Dale Minami accepts ABA Medal for all Asian Pacific Americans

In honoring him with the ABA Medal, San Francisco attorney Dale Minami said the association recognizes “the entire Asian Pacific American community,” who have historically been “invisible bystanders in the American consciousness.” 

ABA President Bob Carlson (left) presents the 2019 ABA Medal, the association's highest honor, to San Francisco attorney Dale Minami (right).

ABA President Bob Carlson (left) presents the 2019 ABA Medal, the association's highest honor, to San Francisco attorney Dale Minami (right).

“We’re not invisible anymore,” said the lifelong champion of the civil rights of Asian Pacific Americans and other minorities. He received the ABA’s highest honor, which recognizes exceptionally distinguished service by a lawyer or lawyers to the cause of American jurisprudence, on Aug. 10 at the ABA Annual Meeting in San Francisco.

Minami, senior counsel with the personal injury law firm Minami Tamaki LLP, is best known for leading the legal team that overturned the conviction of Fred Korematsu, an American of Japanese descent who was arrested for refusing to enter an internment center in 1942. Korematsu’s case led to the historic challenge of the internment of Japanese Americans during World War II in the case Korematsu v. United States.

Reflecting on his own family’s experience, Minami said that when his grandparents arrived in the U.S. from Japan in the early 1900s, they faced a “wall of laws denying them the chance to be citizens.”

Still, his parents were “thoroughly Americanized and on their path to the American dream,” when World War II “cruelly interrupted” their lives.

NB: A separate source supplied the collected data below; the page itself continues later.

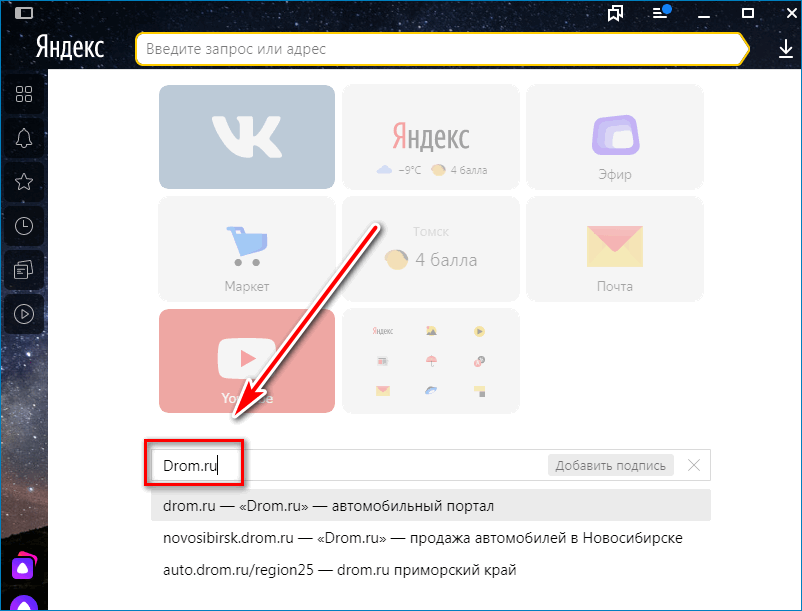Image resolution: width=802 pixels, height=611 pixels.
Task: Open bookmarks with the star sidebar icon
Action: [x=23, y=182]
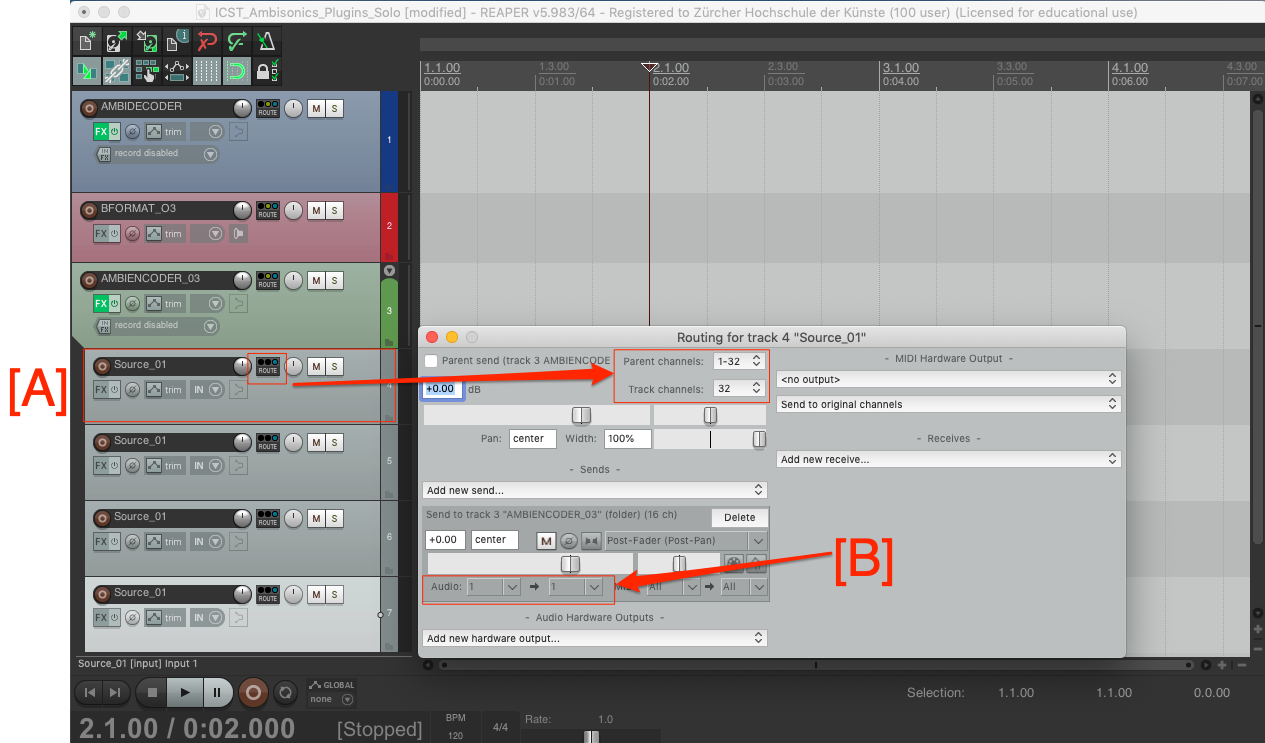Toggle the snap magnet toolbar icon

pos(237,72)
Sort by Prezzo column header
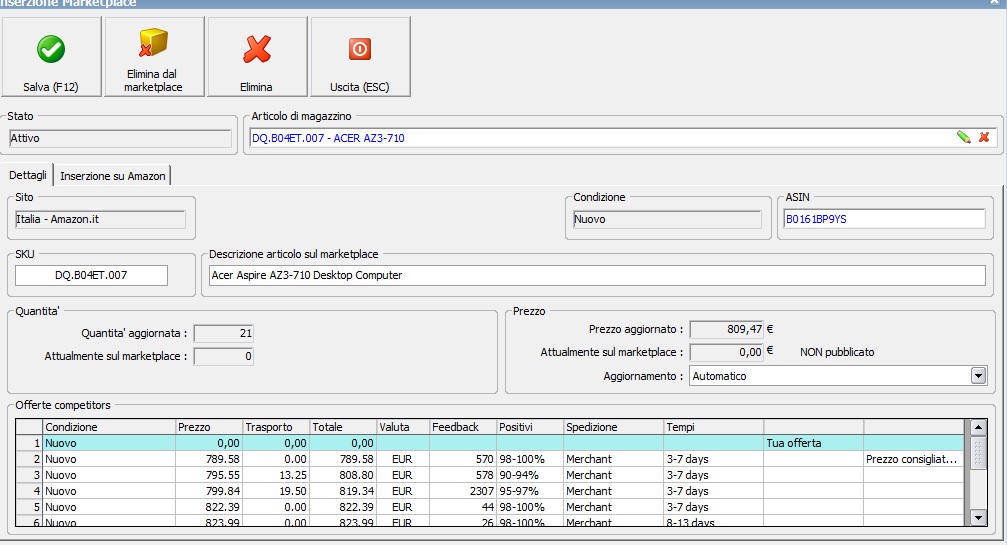This screenshot has width=1007, height=545. pyautogui.click(x=208, y=427)
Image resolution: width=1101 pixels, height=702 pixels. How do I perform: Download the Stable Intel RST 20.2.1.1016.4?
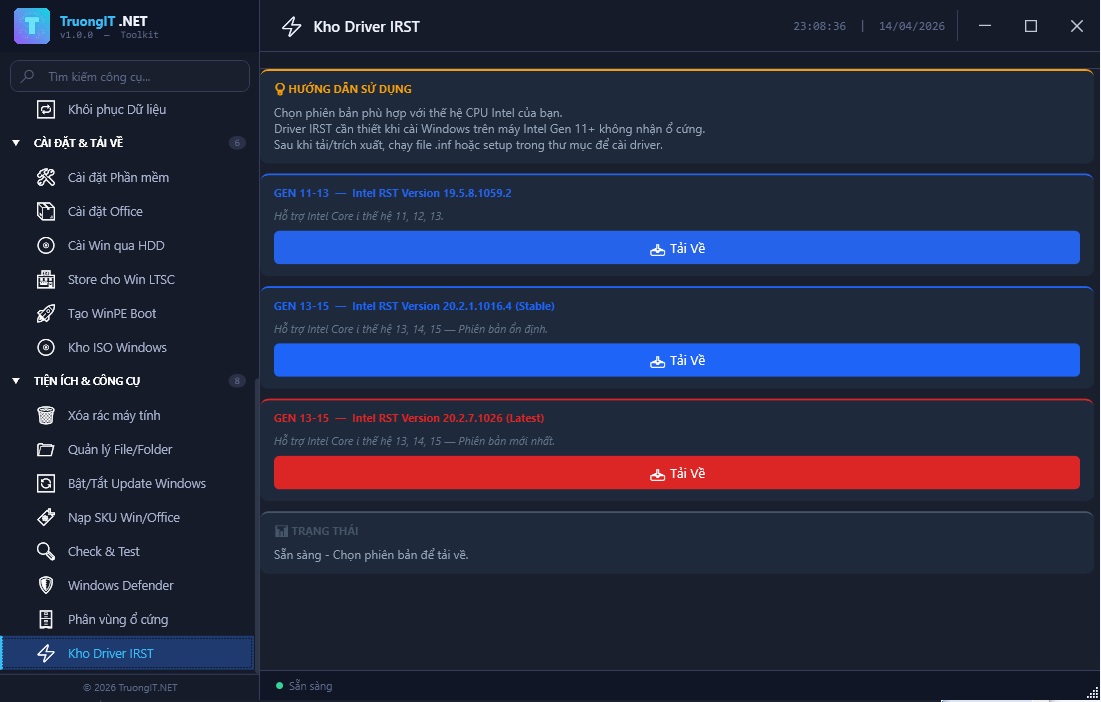point(676,360)
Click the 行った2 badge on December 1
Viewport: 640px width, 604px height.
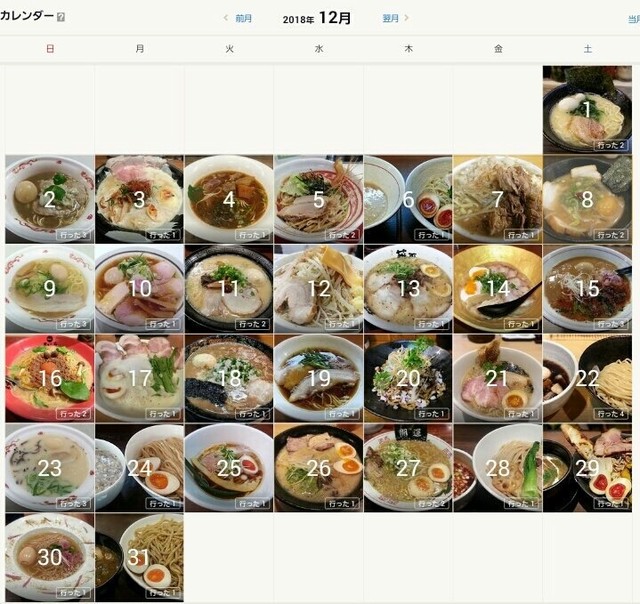point(611,145)
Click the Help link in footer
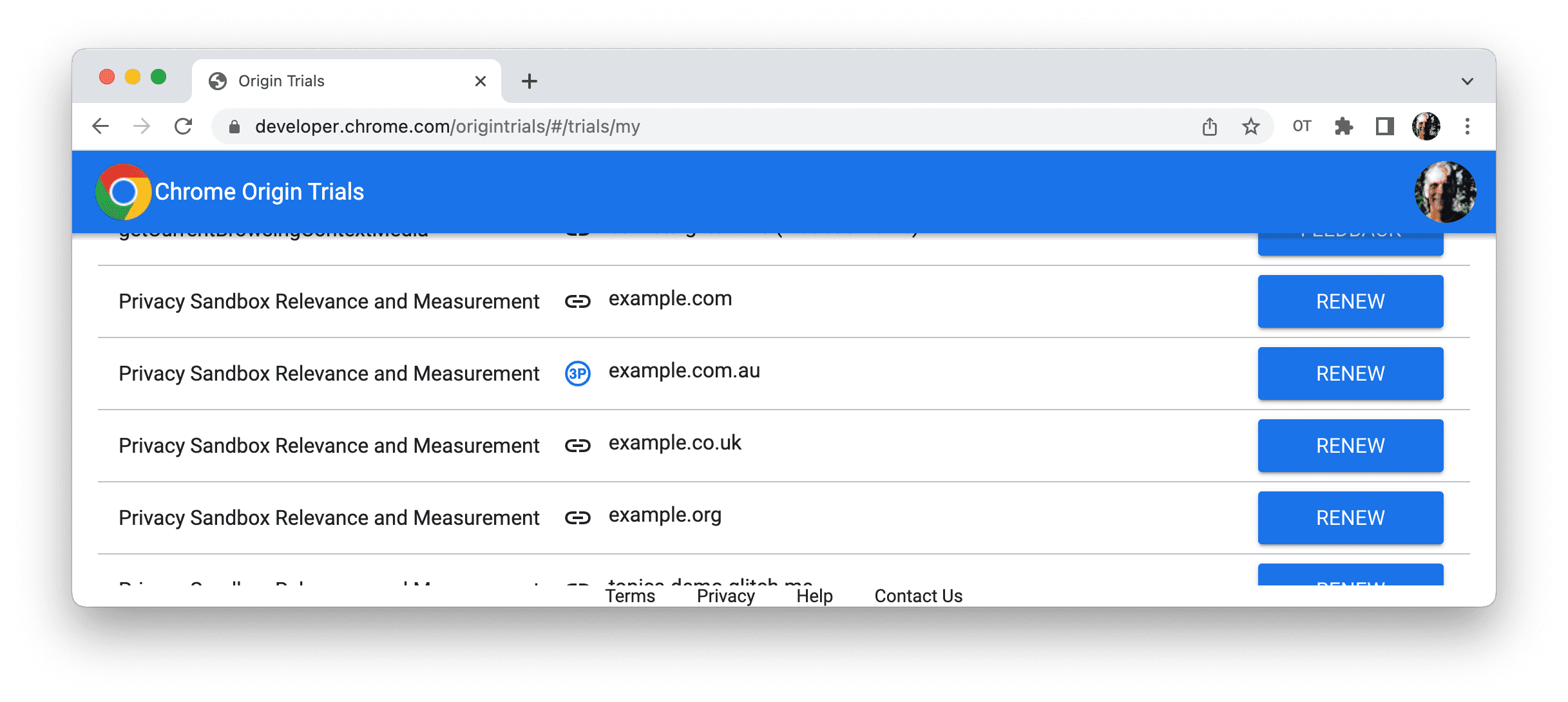Viewport: 1568px width, 702px height. coord(812,593)
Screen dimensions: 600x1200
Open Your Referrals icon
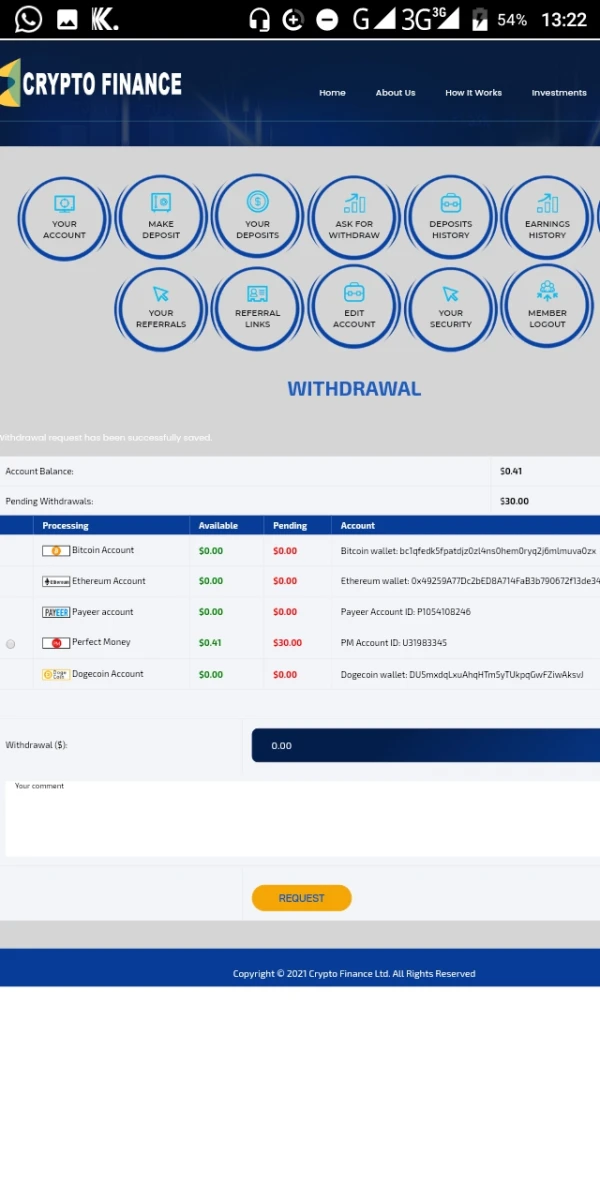161,307
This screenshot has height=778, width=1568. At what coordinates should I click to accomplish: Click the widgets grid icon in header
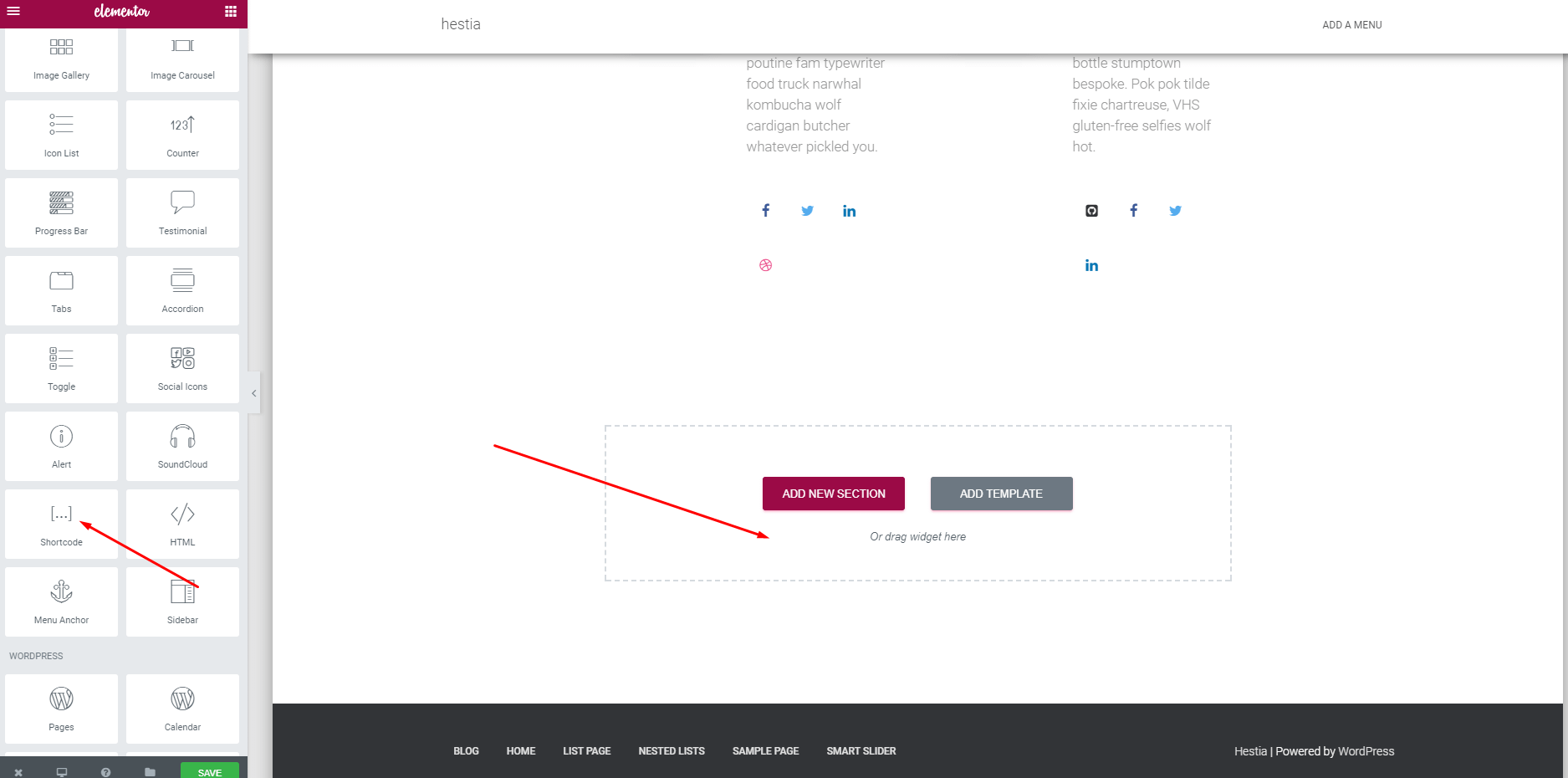coord(231,12)
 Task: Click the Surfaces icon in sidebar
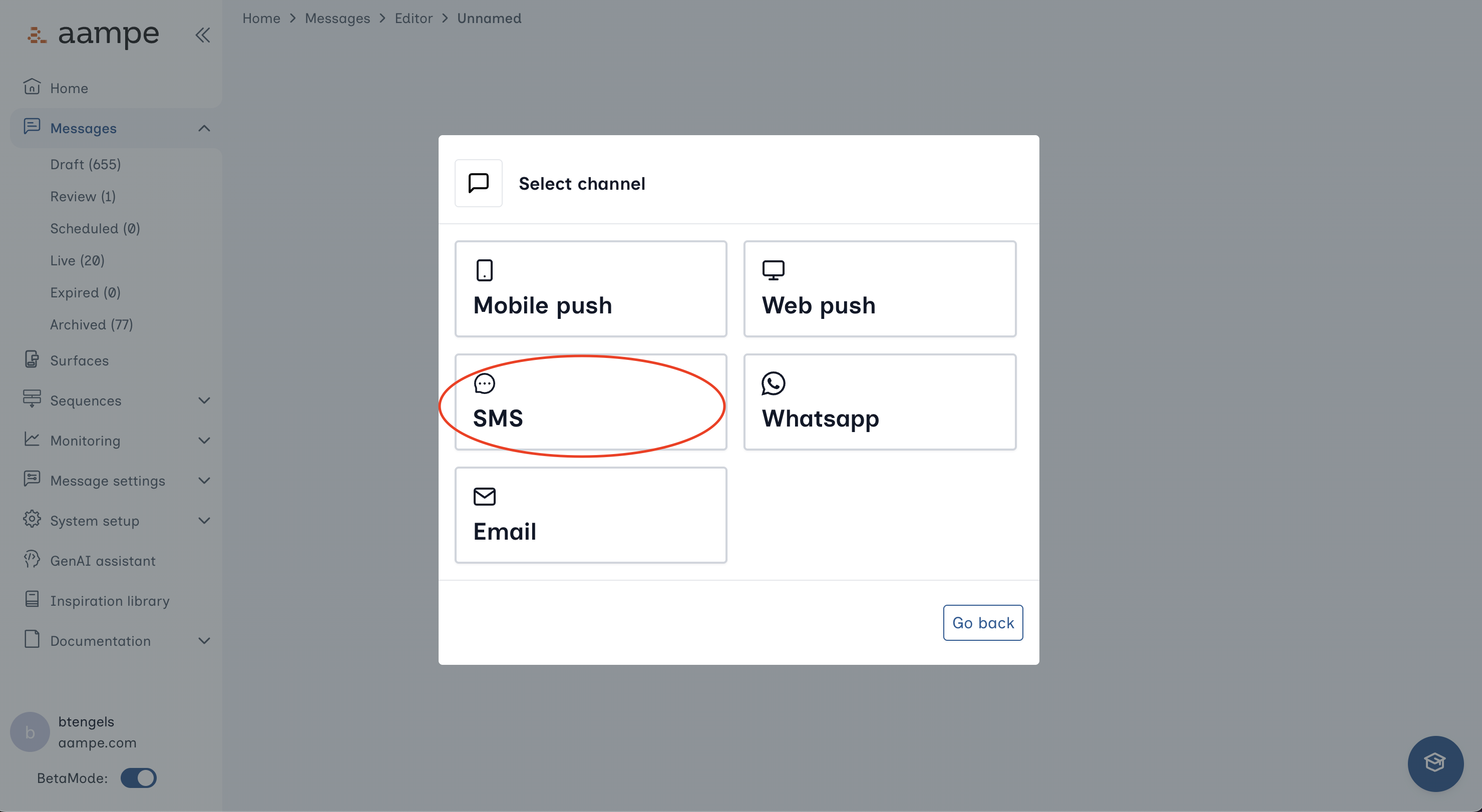click(32, 359)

Like 120,000 other Japanese Americans, they were sent to an internment camp.

“Their crime was racial ancestry; the justification was military necessity,” Minami said.

At the University of California Berkeley School of Law Minami read Korematsu and two other internment cases from the 1940s.  “The government concocted “a flimsy theory” that “the peculiar ethnic characteristics of Japanese Americans predisposed them to disloyalty and therefore made them dangerous,” he said.

In 1982, a professor and lawyer discovered evidence that the government had “altered, suppressed and destroyed critical evidence” in the three internment cases from the ‘40s. The next year, Minami and his team successfully challenged the constitutionality of the internment in Korematsu v. United States. The judge noted “serious misconduct,” including that “racism most likely affected those military orders.” In 1988, President Ronald Reagan granted Japanese Americans who had been interned $20,000 each and an apology.